Котик недоуменно смотрит на меня: всерьез сказано или в шутку? — потом самодовольно потирает руки и хохочет:
— А зачем мне умные? Я сам умный. Мне нужны исполнительные, и чем меньше они будут думать, тем лучше.
— Да ты, как я погляжу, прожженный циник.
— Нет, я прагматик. Иначе в наше время не проживешь. Ты посмотри, что вокруг делается! Люди подвешены на ниточки, как куклы у Карабаса-Барабаса: чуть что-то не так, чик ниточку, и в камин!.. Бог и тот не дает теперь никаких гарантий! «Совковые» времена давно уже миновали, взамен настали самые что ни есть волчьи. А ты хочешь, чтобы я себе под задницу подложил мину с часовым механизмом?!
— О чем речь? Например, я никого не подсиживаю.

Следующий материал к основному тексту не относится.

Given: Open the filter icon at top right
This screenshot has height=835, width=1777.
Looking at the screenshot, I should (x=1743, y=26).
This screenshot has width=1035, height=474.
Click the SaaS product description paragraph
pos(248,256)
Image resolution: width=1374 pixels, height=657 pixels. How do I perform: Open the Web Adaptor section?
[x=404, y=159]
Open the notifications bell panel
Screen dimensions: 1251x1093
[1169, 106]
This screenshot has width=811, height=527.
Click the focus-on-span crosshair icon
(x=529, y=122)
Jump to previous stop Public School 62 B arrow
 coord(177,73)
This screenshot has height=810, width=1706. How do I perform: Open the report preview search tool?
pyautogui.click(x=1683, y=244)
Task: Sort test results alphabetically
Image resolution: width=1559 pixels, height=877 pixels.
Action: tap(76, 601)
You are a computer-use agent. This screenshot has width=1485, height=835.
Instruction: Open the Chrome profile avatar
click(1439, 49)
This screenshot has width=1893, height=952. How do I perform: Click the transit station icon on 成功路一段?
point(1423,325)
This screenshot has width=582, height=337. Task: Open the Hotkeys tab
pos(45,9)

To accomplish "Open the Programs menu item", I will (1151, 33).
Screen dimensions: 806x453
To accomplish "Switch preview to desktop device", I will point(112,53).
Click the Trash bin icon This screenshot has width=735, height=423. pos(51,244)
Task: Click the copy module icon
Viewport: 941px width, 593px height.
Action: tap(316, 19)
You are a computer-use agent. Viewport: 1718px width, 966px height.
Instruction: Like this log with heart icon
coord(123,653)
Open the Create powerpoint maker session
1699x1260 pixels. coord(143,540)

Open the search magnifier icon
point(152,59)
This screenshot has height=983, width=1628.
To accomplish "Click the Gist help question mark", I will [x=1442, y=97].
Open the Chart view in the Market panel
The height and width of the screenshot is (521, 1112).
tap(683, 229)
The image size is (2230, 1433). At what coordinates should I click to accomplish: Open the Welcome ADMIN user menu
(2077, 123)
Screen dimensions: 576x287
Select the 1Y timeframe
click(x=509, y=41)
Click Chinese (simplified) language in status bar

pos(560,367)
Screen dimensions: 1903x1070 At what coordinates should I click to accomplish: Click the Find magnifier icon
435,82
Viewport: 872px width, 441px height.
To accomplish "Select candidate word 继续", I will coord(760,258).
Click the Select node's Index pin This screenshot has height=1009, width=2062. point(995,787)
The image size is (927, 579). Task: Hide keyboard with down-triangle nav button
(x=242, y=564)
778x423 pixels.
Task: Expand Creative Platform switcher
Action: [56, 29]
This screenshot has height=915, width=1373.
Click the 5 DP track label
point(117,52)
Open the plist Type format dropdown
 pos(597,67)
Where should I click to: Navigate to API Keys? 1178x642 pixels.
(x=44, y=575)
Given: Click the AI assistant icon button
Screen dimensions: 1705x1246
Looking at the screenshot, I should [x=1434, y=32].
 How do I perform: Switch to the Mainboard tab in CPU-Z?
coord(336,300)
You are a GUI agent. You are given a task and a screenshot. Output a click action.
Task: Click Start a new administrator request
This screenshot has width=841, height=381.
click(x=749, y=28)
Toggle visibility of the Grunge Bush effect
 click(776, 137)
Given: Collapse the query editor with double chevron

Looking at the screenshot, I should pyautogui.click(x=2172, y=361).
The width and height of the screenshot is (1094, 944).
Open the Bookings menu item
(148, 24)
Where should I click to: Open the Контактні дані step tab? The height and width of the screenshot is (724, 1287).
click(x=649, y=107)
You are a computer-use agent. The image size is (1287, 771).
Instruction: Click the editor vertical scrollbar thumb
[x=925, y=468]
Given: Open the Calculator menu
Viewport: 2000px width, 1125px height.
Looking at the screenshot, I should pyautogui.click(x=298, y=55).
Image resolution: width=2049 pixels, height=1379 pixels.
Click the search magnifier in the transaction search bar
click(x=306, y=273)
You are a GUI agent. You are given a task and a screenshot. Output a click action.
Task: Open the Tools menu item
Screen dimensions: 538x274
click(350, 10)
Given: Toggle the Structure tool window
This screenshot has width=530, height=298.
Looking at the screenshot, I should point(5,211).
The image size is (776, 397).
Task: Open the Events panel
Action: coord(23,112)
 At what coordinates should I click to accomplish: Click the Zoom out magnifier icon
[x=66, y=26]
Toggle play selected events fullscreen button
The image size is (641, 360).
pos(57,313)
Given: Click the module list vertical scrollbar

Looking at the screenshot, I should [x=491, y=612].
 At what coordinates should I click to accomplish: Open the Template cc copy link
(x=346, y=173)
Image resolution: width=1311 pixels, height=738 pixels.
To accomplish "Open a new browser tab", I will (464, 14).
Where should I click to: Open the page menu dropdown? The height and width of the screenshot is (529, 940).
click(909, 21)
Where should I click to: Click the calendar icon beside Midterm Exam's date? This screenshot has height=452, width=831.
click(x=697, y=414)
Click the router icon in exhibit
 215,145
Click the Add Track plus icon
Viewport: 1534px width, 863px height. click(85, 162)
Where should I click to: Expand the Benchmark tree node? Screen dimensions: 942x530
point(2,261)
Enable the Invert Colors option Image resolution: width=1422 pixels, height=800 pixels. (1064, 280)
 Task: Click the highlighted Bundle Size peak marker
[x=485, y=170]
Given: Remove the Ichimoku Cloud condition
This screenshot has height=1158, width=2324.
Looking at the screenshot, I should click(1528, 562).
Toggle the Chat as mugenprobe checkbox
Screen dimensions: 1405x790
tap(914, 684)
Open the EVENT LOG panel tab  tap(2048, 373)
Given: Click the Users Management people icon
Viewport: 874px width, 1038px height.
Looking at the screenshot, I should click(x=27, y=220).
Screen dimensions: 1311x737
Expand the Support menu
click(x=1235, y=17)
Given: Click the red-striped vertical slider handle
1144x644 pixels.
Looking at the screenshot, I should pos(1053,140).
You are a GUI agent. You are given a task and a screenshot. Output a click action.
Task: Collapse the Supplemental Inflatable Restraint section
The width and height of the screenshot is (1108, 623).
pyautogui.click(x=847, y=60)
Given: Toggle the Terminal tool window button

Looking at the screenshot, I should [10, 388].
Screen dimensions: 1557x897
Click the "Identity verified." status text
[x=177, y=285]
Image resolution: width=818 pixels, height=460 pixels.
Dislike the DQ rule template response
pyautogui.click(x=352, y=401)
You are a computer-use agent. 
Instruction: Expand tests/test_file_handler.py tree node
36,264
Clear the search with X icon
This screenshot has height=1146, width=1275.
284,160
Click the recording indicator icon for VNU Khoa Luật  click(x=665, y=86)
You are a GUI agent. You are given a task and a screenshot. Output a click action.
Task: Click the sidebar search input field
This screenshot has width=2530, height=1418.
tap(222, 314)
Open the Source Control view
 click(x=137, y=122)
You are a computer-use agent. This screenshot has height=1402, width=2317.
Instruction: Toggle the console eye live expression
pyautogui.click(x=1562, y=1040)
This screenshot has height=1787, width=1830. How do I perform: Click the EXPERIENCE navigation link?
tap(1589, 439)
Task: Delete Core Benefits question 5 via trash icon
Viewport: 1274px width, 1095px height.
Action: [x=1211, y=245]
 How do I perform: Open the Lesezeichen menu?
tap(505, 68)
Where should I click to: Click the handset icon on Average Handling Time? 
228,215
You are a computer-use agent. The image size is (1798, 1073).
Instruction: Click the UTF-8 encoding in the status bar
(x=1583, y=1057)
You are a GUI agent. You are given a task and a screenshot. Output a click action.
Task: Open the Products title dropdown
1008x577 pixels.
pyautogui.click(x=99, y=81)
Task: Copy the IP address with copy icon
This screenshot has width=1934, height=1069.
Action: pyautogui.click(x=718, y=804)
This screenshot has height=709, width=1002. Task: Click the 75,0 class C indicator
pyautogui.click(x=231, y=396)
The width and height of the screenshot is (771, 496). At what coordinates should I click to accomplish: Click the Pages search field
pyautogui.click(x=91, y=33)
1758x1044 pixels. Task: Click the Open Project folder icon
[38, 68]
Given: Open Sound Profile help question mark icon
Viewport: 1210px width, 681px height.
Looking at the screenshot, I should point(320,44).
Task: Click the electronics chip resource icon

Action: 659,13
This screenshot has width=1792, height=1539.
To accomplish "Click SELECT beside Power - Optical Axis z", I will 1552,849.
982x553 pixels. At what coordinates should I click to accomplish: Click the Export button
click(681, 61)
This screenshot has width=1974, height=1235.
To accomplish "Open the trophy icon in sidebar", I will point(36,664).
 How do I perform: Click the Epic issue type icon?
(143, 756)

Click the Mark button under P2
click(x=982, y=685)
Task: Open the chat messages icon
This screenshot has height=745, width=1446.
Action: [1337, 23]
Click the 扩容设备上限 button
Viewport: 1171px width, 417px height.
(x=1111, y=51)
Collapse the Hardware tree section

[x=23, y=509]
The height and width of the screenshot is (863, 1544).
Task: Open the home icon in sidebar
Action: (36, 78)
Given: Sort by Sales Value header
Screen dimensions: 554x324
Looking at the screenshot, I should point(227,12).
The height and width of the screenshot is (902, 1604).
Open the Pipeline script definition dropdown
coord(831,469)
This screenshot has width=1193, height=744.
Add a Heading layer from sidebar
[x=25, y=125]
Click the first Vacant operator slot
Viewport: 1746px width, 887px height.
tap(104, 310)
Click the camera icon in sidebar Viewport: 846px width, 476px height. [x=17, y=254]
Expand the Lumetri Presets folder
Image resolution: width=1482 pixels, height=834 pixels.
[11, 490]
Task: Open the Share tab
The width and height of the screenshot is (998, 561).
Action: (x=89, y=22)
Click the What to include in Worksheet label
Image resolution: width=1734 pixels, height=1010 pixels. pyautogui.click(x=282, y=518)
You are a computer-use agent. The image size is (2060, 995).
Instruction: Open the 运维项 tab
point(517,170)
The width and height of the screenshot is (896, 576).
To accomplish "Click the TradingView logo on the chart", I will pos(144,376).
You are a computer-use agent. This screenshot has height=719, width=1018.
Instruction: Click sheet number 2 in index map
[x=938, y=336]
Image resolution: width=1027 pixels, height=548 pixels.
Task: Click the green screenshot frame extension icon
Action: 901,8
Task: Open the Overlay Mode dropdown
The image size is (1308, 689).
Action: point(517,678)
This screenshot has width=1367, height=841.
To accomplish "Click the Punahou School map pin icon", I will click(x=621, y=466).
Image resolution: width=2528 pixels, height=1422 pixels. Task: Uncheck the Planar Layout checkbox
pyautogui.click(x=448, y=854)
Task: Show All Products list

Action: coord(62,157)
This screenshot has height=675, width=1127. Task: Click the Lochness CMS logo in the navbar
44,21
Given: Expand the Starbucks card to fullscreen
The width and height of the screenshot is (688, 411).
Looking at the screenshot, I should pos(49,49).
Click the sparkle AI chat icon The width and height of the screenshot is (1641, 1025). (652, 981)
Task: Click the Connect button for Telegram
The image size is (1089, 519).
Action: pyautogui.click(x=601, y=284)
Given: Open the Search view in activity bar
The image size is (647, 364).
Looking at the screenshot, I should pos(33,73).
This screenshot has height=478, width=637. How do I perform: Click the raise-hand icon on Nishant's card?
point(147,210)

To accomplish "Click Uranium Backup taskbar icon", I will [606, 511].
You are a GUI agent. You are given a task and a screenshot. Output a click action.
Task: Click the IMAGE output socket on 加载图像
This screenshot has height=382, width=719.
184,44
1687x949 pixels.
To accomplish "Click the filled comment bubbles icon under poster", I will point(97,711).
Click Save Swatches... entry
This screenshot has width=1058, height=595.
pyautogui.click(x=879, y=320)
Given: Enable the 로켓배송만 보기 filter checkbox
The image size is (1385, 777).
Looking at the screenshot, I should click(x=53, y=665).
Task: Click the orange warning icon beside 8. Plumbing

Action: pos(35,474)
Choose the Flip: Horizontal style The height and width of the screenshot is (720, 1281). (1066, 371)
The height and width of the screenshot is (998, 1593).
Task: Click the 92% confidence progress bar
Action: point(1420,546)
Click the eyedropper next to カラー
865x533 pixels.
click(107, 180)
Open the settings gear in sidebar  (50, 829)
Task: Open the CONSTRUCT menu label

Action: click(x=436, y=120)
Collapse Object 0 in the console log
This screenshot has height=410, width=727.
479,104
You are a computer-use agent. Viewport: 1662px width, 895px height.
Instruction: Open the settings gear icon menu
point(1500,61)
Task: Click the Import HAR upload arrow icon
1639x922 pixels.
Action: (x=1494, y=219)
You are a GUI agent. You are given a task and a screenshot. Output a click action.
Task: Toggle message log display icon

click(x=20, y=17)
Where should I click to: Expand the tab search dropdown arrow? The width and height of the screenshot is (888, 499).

— Ты — нет. А руководство рано или поздно может заметить, какой ты красивый да умный, не чета мне, Владимиру Елисеевичу. Или твой тайный благодетель вознамерится — разумеется, без твоего ведома — продвигать тебя по службе. А кто из заместителей у нас самый беззащитный? То-то! Уж лучше — пусть вокруг меня воздымаются одни сорняки…
«Есть и еще один аспект, — думаю я, с тайной улыбкой наблюдая, как жадно и весело ест и пьет за разговором наш новоиспеченный Пантагрюэль, — исполнительному дураку прикажешь — так он и лоб разобьет…»
— Что ты ухмыляешься? Ну чего ухмыляешься? — тут же разоблачает меня наблюдательный Котик. — Лучше скажи, на какую меру наказания будет ориентировать суд твой Мешков относительно… — Он округляет глаза, оглядывается на дверь, ведущую в кабинет, как если бы за ней укрывался соглядатай, и едва слышно шепчет мне на ухо фамилию подсудимого.
— В тюрьму его, подлеца! Самая лучшая для него мера!
— Я серьезно. Предприниматель, исправный плательщик налогов, оступился совершенно случайно, на не совсем правильном составлении бумажек. Кто же ему подскажет!.. Преступление в экономической сфере, таких не велено сажать, государству и обществу никакой пользы.
— Не темни! Чего ты хочешь?
— Есть такая замечательная мера наказания — штраф. А еще лучше — условно. Для нас с тобой в первую очередь лучше… А?
Я многозначительно вздыхаю, а на самом деле тяну время: и без моего вмешательства вышеупомянутый предприниматель, скорее всего, отделается штрафом, но мне не хочется, чтобы Котик записал мягкий приговор суда на свой счет.
«Как бы это съехать с темы? — прикидываю я так и этак, а тем временем принимаюсь вертеть головой, разглядывая “закрома” Владимира Елисеевича. — К стене прислонена картина местного художника, судя по рамке, дорогая, в баре — виски, коньяки — всё початые бутылки… Ба, граммофон!»
И в самом деле, на столике подле холодильника пристроен красивый полированный ящик красного дерева, с резьбой и инкрустацией по бокам, с бронзовыми вставками и перепончатым рупором, раскрывшим свой зев в нашу сторону. На круге — пластинка, искусно стилизованная под пластинки довоенного времени. Рядом с граммофоном — упаковка таких пластинок, штук десять в картонной коробке. Кто же это так расстарался для уважаемого Владимира Елисеевича? Какой-нибудь верный и состоятельный друг?